* **Material**
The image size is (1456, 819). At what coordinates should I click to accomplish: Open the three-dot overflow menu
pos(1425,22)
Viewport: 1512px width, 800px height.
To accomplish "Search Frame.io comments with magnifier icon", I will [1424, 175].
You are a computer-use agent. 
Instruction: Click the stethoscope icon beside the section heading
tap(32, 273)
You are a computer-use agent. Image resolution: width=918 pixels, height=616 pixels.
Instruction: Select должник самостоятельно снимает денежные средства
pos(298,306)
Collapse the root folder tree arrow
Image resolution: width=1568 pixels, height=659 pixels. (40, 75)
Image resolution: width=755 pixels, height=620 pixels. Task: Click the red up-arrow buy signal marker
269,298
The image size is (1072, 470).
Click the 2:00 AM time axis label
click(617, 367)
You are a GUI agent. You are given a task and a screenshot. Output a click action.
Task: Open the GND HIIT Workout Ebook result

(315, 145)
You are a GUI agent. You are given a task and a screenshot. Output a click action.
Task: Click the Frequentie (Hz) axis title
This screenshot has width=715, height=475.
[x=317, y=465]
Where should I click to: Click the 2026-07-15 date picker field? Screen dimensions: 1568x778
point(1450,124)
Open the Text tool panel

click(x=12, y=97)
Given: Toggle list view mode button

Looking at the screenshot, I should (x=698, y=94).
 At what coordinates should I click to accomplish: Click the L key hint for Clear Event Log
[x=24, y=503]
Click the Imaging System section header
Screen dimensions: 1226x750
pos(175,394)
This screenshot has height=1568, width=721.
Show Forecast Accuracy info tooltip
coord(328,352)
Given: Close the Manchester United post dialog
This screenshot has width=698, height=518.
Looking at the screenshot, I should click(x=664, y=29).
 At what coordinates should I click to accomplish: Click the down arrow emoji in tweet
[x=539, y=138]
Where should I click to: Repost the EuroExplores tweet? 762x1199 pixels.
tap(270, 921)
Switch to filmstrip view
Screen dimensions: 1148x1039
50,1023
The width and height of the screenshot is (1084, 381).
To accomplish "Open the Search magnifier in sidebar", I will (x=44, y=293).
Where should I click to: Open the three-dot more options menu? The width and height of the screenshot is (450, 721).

* **What the exercise asks**
Locate each line in the listing above that contains the word "Where", and copy those lines.

* **Result for this task**
Where should I click to: Click the 2026-07-15 date picker field? Screen dimensions: 1568x778
Where should I click to: Repost the EuroExplores tweet? 762x1199 pixels.
Where should I click to: Open the three-dot more options menu? The width and height of the screenshot is (450, 721).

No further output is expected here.